Written exercise A | Rewrite the passage of the essay about a Gothic-novel room starting at "When it comes" and ending at "by Shirley Jackson.", using "house" in place of "setting".
Written exercise B | Carry on the essay about a Gothic-novel room from its last sentence.

Selected extract |
--- Begin ---

A Room as an Identity Experiment

For this week’s exercise, we were asked to create a fantasy object. I choose the adjective, exciting, and decided to probe my love of Gothic novels in fifteen minutes of sketching.

During my final year of undergraduate study at Sarah Lawrence College, I wrote a thesis on female friendships in the Gothic novel from the past to the present and traced several threads about what made the Gothic novel so compelling.

When it comes to defining a Gothic novel, the setting is as much a character as any human in the novel. It holds secrets, history, and lies, and often plays a type of psychological mind-game with its heroine.

This got me thinking about the things we carry or place in boxes, and what might we learn from both ourselves and others if all we have is artifacts from different points of our lives.

Keeping that in mind I started to think about this idea as something like an escape room meets an art exhibit, and I specifically drew from one particular book to frame my idea: We Have Always Lived in the Castle by Shirley Jackson.

The book details two sisters, Merricat and Constance, who live alone after the rest of the family was poisoned at breakfast. The story is told from the perspective of the younger sister, who is childlike and erratic. There is a lot held in the home they live in and one of the scenes that stuck with me was a wall of jars where they keep pickled and canned foods in their basement.

Merricat describes the process of adding to this wall of food as adding to some grand ancestry with a collage of contributions.

All the Blackwood women had taken the food that came from the ground and preserved it, and the deeply colored rows of jellies and pickles and bottled vegetables and fruit, maroon and amber and dark rich green, stood side by side in our cellar and would stand there forever, a poem by the Blackwood women. — Shirley Jackson

Using this wall of preserves as an anchor I decided that I would think about ways in which the jars could either trigger events or hold clues for broader mysteries. Keeping in mind that a large part of the Gothic novel are themes like trapped doors, and mistaken identities, I thought what if the jars were sitting on triggers? What is removing them made certain things happen in the room.

--- End ---

Supplied entries |

--- Begin ---

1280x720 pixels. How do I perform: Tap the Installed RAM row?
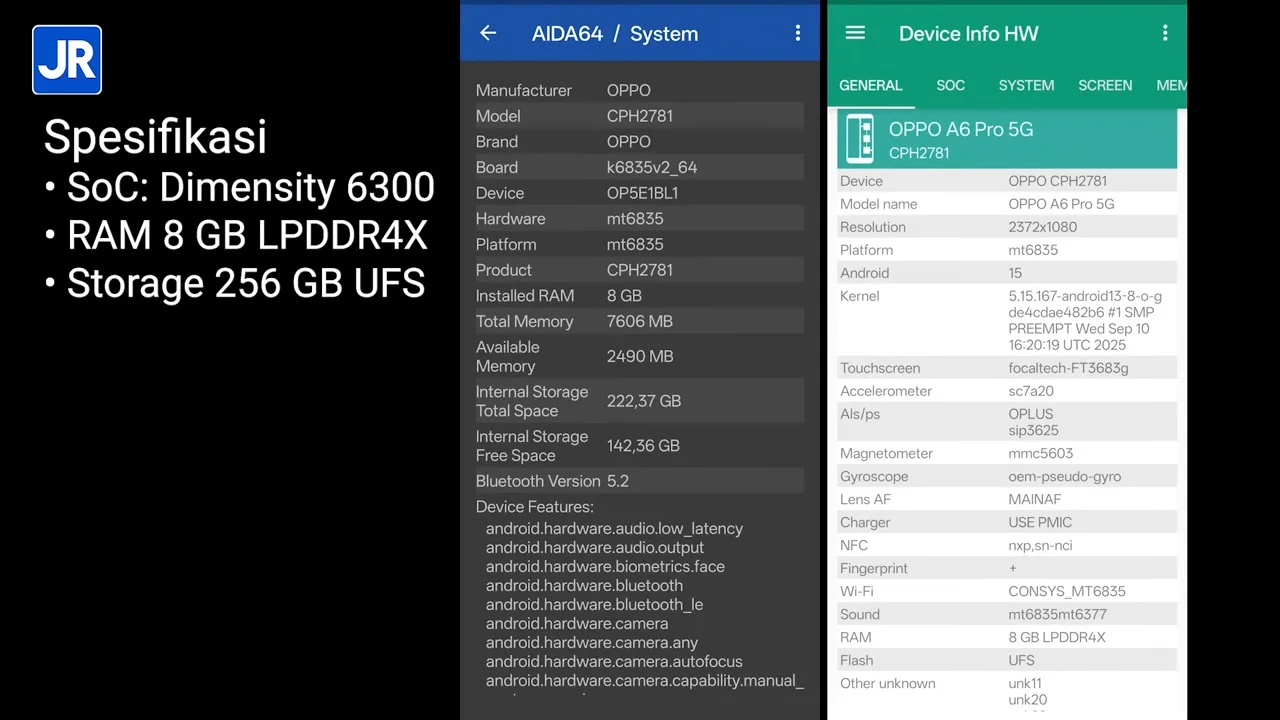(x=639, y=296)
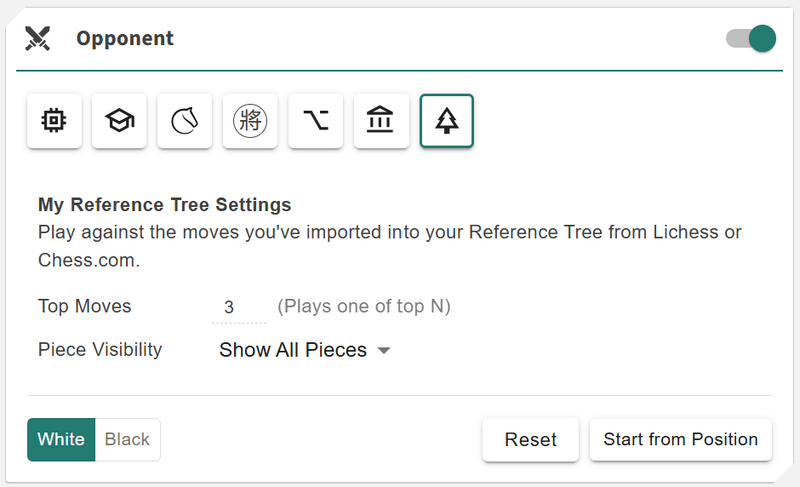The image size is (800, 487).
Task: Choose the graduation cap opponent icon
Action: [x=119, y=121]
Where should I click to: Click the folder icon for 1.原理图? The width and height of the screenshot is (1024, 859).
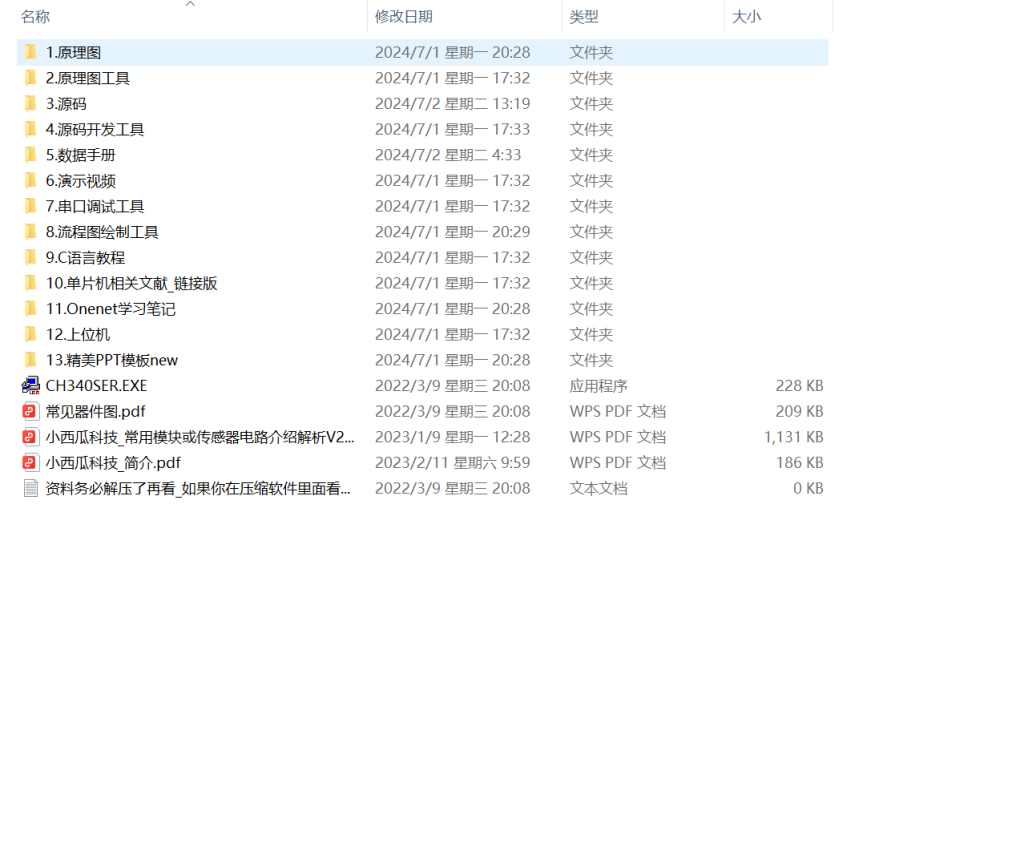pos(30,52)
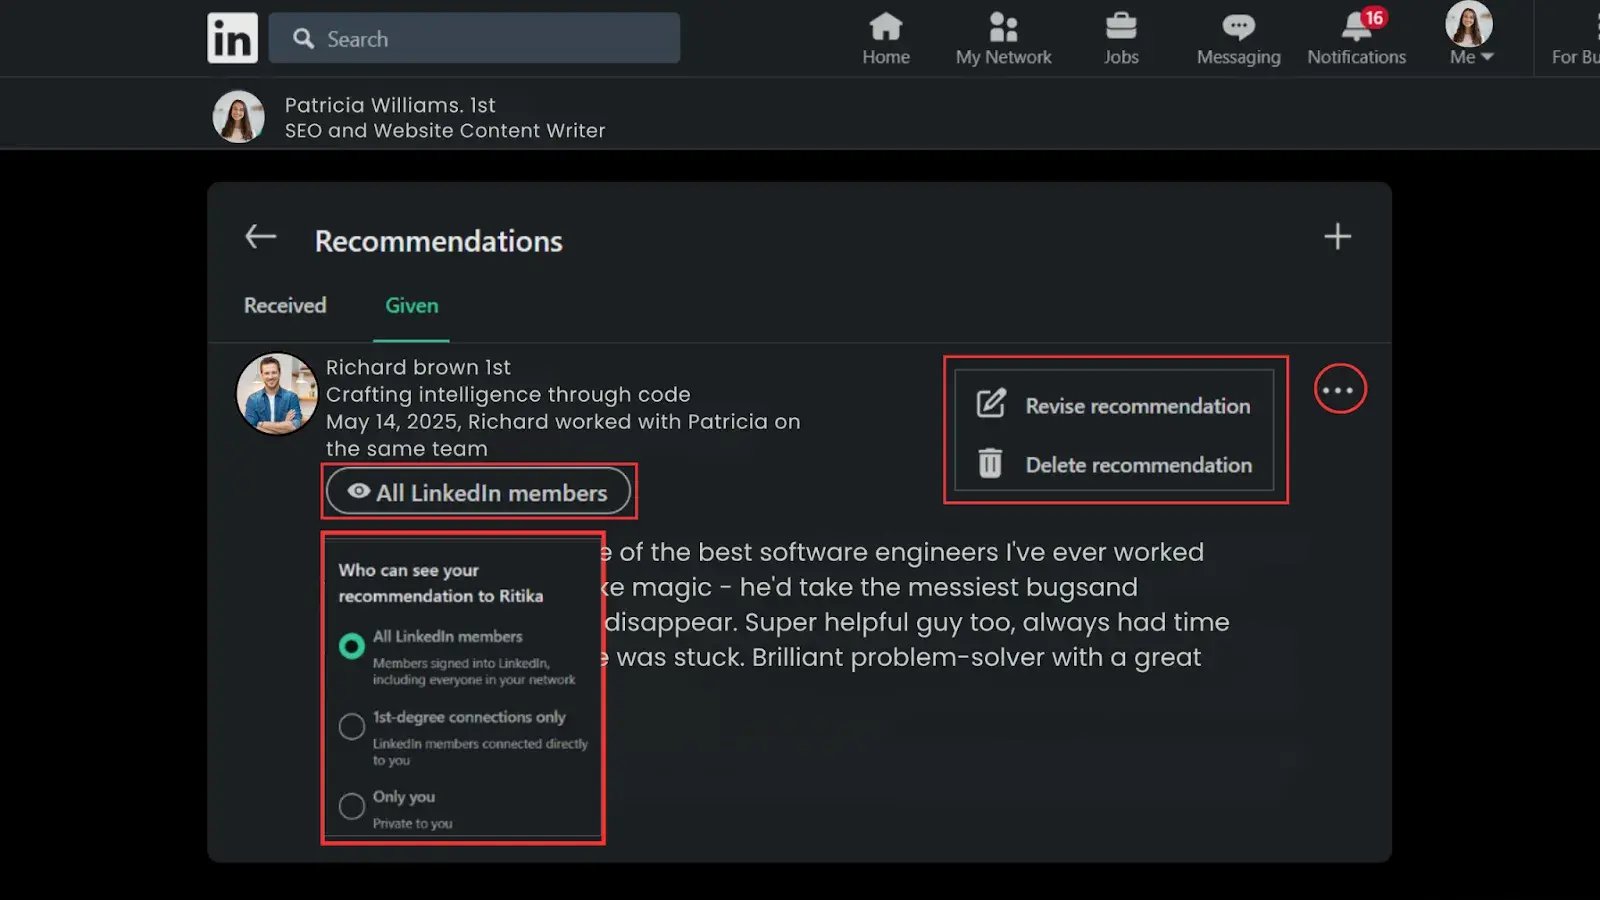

--- End ---
--- Begin ---

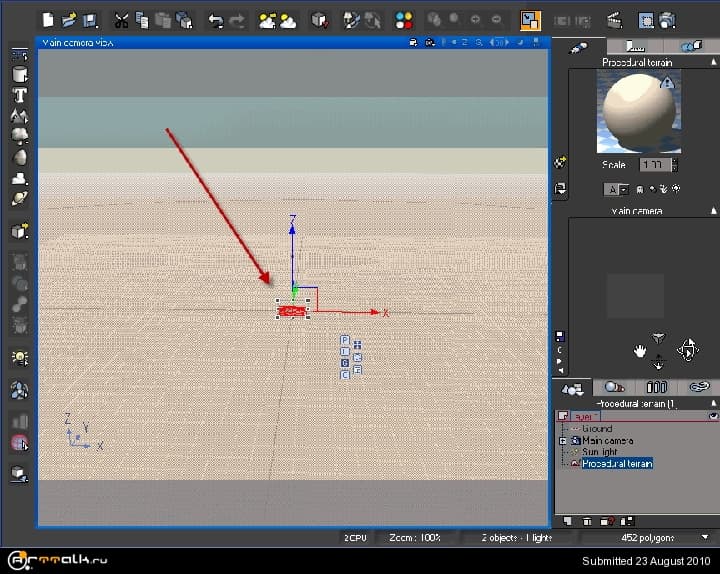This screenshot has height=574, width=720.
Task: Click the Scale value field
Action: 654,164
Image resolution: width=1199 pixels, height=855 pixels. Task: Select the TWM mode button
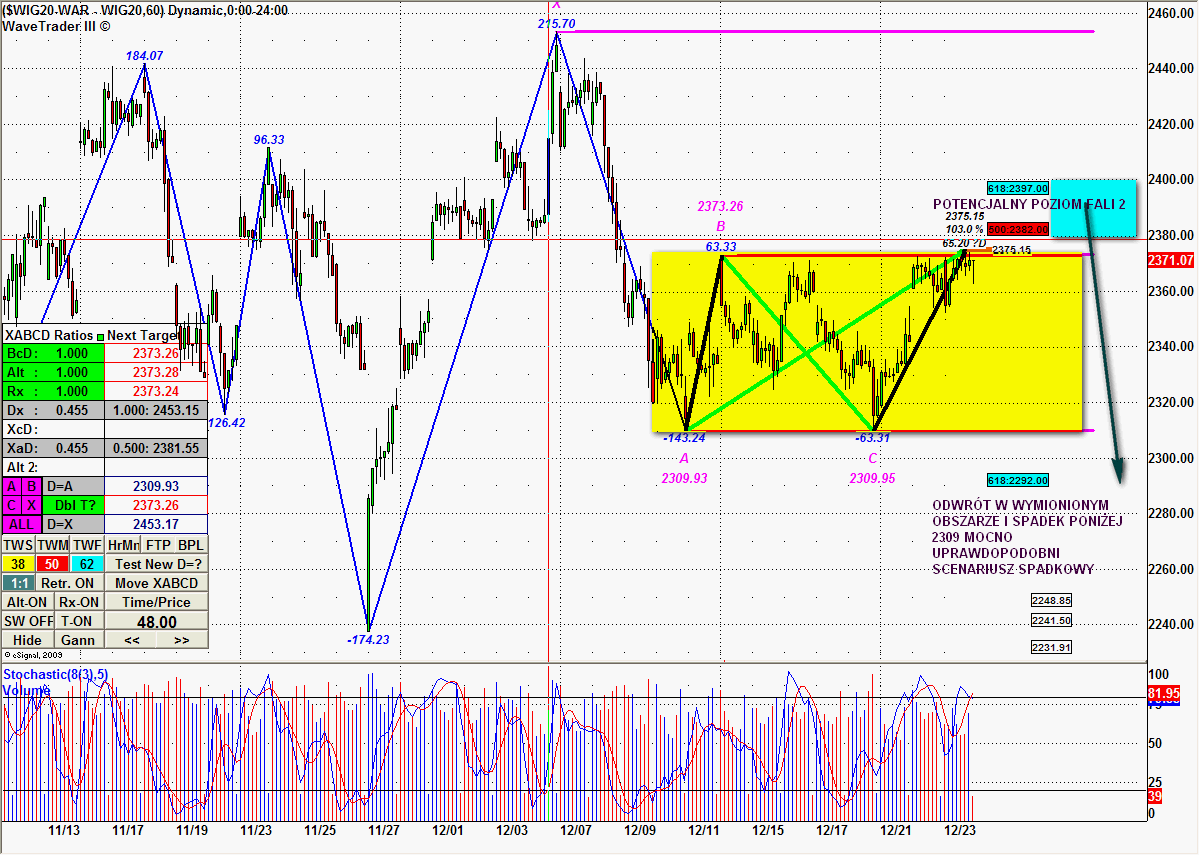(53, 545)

--- End ---
--- Begin ---

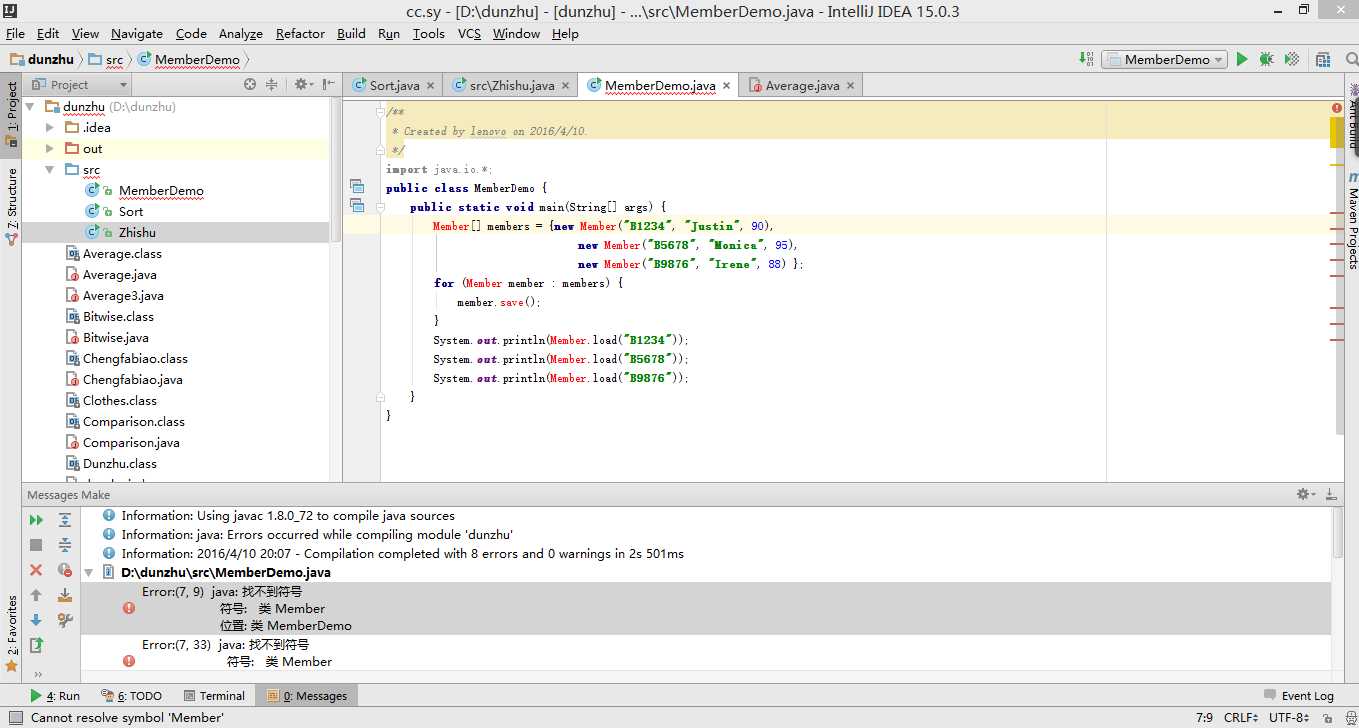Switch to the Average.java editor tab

--- End ---

Right answer A |
When it comes to defining a Gothic novel, the house is as much a character as any human in the novel. It holds secrets, history, and lies, and often plays a type of psychological mind-game with its heroine.

This got me thinking about the things we carry or place in boxes, and what might we learn from both ourselves and others if all we have is artifacts from different points of our lives.

Keeping that in mind I started to think about this idea as something like an escape room meets an art exhibit, and I specifically drew from one particular book to frame my idea: We Have Always Lived in the Castle by Shirley Jackson.

Right answer B |
As I started thinking about this, I tried to imagine an occupant of the room being given some kind of mystery. Not as straight forward as a dinner party, but not as high adrenaline as an escape room. In this space, they have to draw conclusions about someone who has lived there. They have to piece together the detritus of their life into something meaningful.

That’s when the room became something of a social experiment. I started to remember something a psychology professor once told me about an experiment when you put all the sides of your life into one space and had people you know solve it, and how the results would be disastrous because as human being we naturally put on masks depending on who we are with.

With that in mind, I started to envision an escape room-type setup where technology should be seamless, and almost undetectable, and indistinguishable from the artifacts the person is working with.

What the objective is, I am not sure, but I think that overall this setup could prove enlightening in putting the self and and the uncanny on display. As I started to populate the room I started to imagine what other bits could inhabit it. A briefcase. A coat. A hat. Some unopened mail. All of these would build a narrative for a person, and what the user would have to uncover would be open to interpretation and reveal as much about the user as themselves.

When thinking about development for this idea, I started to draw on the basis of identity theory as well.

For the last five years, I reviewed the NBC show Blindspot. This hour-long drama premiered in 2015 and followed the life of a woman who had come out of a bag in Times Square covered in tattoos that predicted things that were going to happen.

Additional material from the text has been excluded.